1. A coating composition comprising a film forming binder, said binder consists essentially of:

A) a polyester having one or more hydroxyl crosslinkable functional groups and having a glass transition temperature (Tg) in a range of from −75° C. to 5° C.;

B) a polytrimethylene ether diol having a Mn (number average molecular weight) a range of from 500 to 10,000; and

C) a crosslinking component consisting essentially of at least one crosslinking agent having one or more crosslinking functional groups.

2. The coating composition of claim 1, wherein the polytrimethylene ether diol has a Mn in a range of from 500 to 4,000, a Tg of about −75° C. and a hydroxyl number in a range of from 20 to 200.

3. The coating composition of claim 1, wherein the polytrimethylene ether diol is a blend of high and low molecular weight polytrimethylene ether diols wherein the high molecular weight polytrimethylene ether diol has an Mn in a range of from 1,000 to 4,000 and the low molecular weight polytrimethylene ether diol has an Mn in a range of from 150 to 500 and the average Mn of the blend is in a range of from 1,000 to 4,000.

4. The coating composition of claim 1, wherein the polytrimethylene ether diol is polymerized from bio-derived 1,3-propanediol.

5. The coating composition of claim 1, wherein at least one of said one or more crosslinking functional groups is isocyanate group.

6. The coating composition of claim 1, wherein the polyester is one or more linear polyesters, one or more branched polyesters, or a combination thereof.

7. The coating composition of claim 6, wherein said linear polyesters have a weight average molecular weight of 500 to 5,000 and are polymerized from monomers selected from the group consisting of benzoic acid, pentaerythritol, noepentyl glycol, isophthalic acid, phthalic acid, adipic acid, and a combination thereof.

8. The coating composition of claim 6, wherein said branched polyesters have a weight average molecular weight of 1,000 to 50,000 and are polymerized from monomers selected from the group consisting of caprolactone, dimethylol propionic acid, pentaerythritol, add more monomer from spec and a combination thereof.

9. The coating composition of claim 1, wherein the crosslinking agent is one or more organic polyisocyanates selected from the group consisting of aliphatic polyisocyanates, cycloaliphatic polyisocyanates, aromatic polyisocyanates, trifunctional isocyanates and isocyanate adducts.

10. The coating composition of claim 1, 2, 3, 4, 5, 6, 7, 8, or 9 further comprising one or more solvents, one or more pigments, ultraviolet light stabilizers, ultraviolet light absorbers, antioxidants, hindered amine light stabilizers, leveling agents, rheological agents, thickeners, antifoaming agents, wetting agents, catalysts, or a combination thereof.
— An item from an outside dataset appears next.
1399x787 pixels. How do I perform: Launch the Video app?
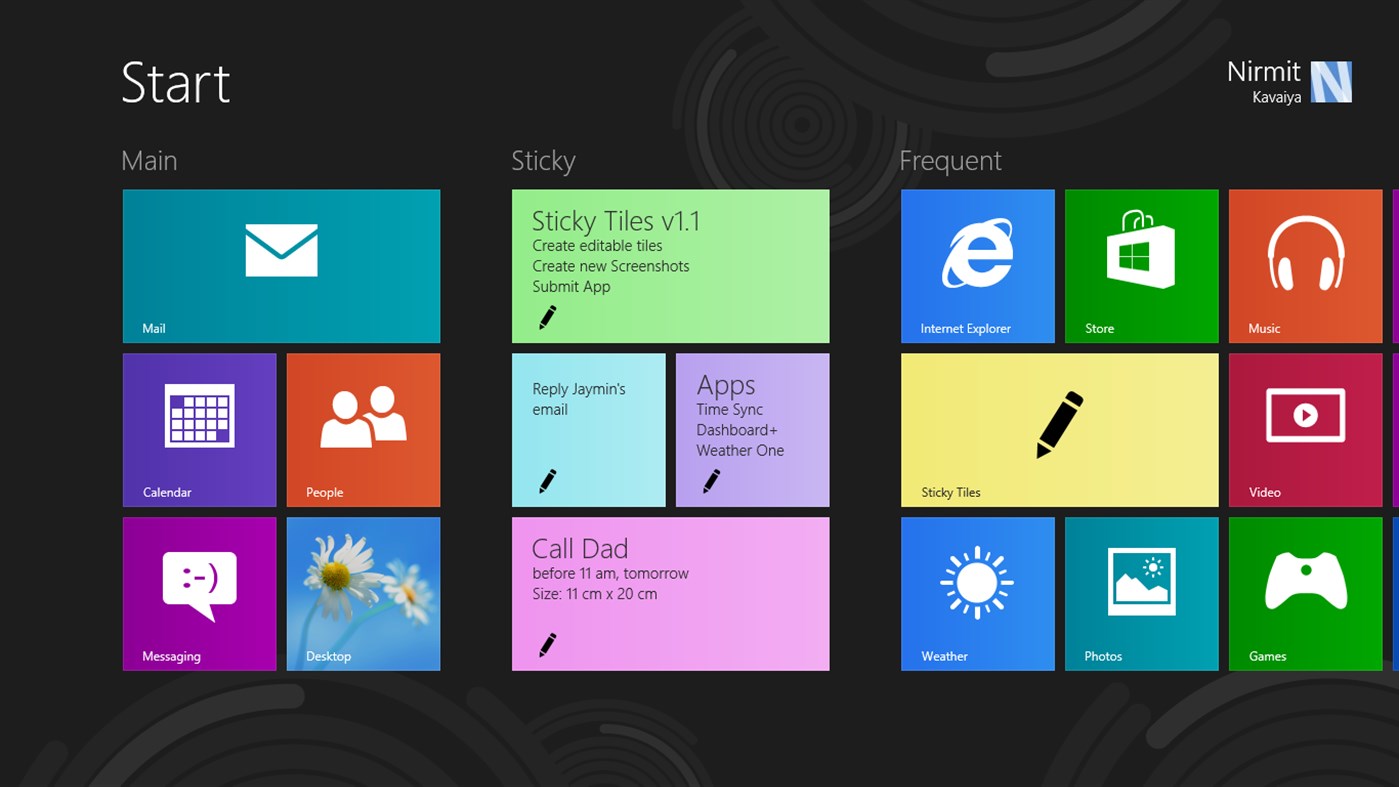tap(1304, 429)
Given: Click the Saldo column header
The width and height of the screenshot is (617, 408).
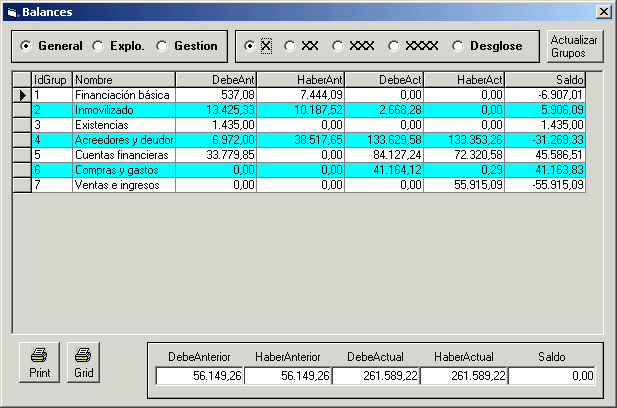Looking at the screenshot, I should pos(544,79).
11. A substrate coated with the coating composition of claim 1, 2, 3, 4, 5, 6, 7, 8, or 9.

12. A process for coating a substrate having at least one existing coating layer thereon, said process comprising the steps of:

(A) applying a coating composition over said existing coating layer to form an overlay coating layer, wherein said coating composition comprises a film forming binder consisting essentially of: (i) a polyester having one or more hydroxyl crosslinkable functional groups and having a glass transition temperature (Tg) in a range of from −75° C. to 5° C.; (ii) a polytrimethylene ether diol having a Mn (number average molecular weight) a range of from 500 to 10,000; and (iii) a crosslinking component consisting essentially of at least one crosslinking agent having one or more crosslinking functional groups.
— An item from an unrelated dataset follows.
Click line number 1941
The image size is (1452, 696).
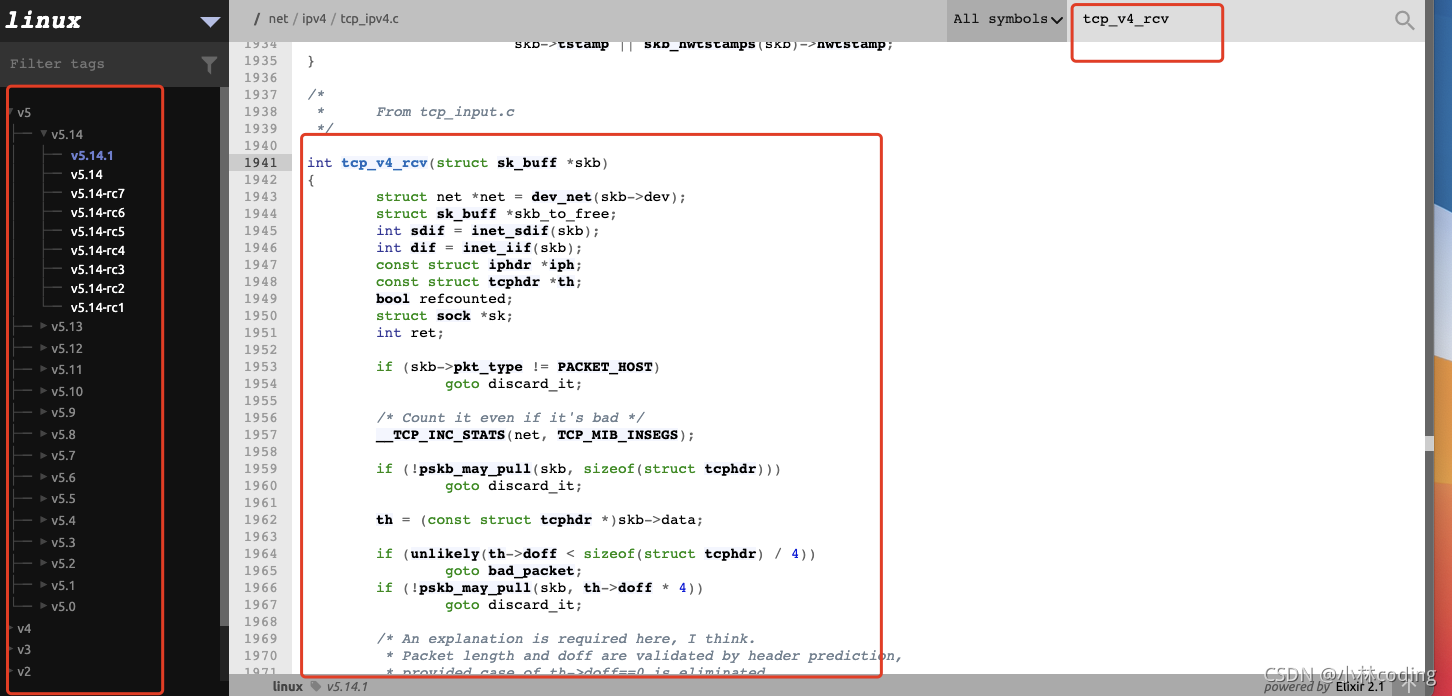coord(260,163)
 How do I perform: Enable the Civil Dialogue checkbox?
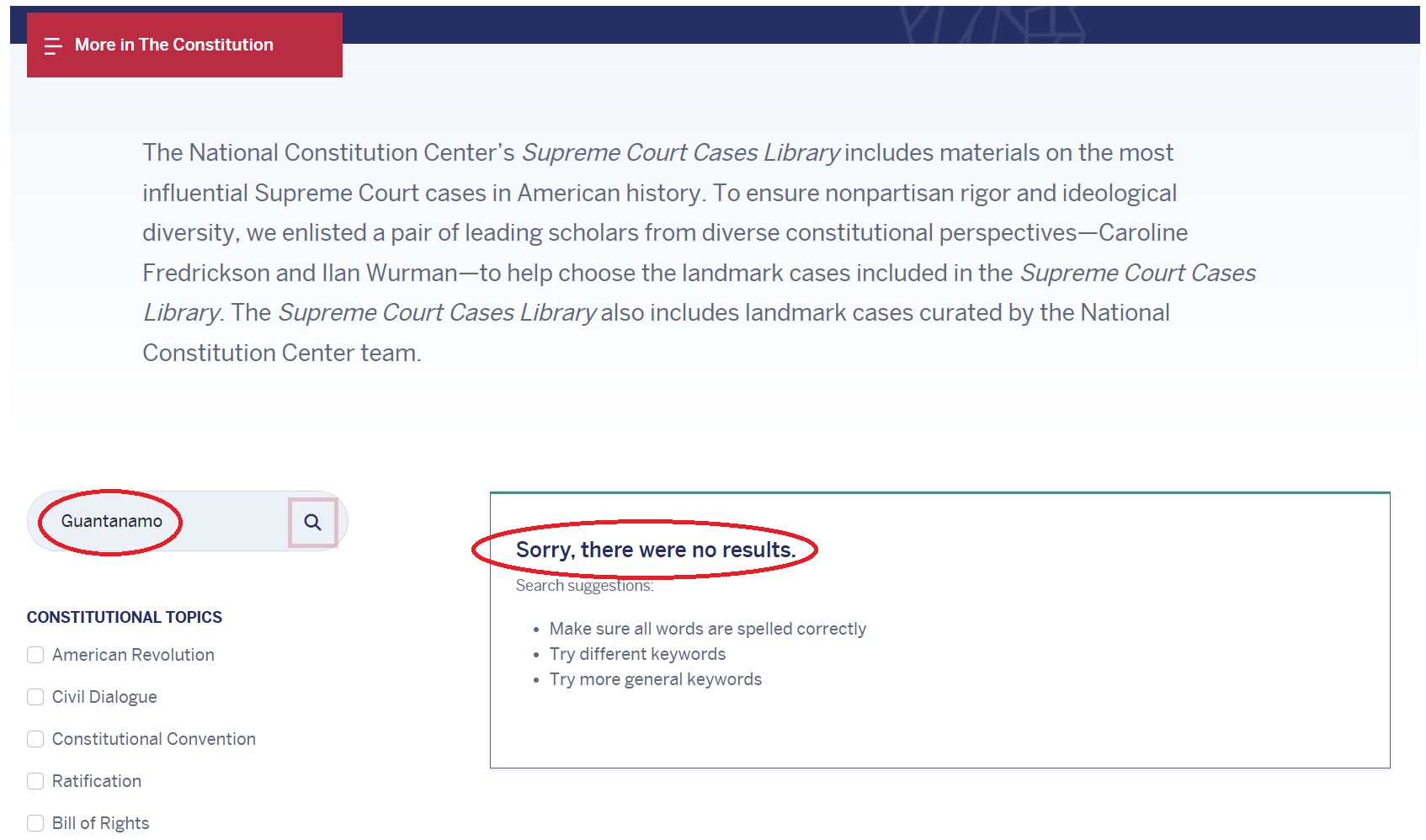click(x=35, y=697)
(B) curing said overlay coating layer to form an overlay coating on said substrate.

13. The process of claim 12, wherein the polytrimethylene ether diol is polymerized from bio-derived 1,3-propanediol.

14. The process of claim 12, wherein at least one of said one or more crosslinkable functional groups is hydroxyl groups, and wherein at least one of said one or more crosslinking functional groups is isocyanate group.

15. The process of claim 12, wherein said existing coating layer is an epoxy primer layer.

16. A substrate coated with the process of claim 12, 13, 14, or 15.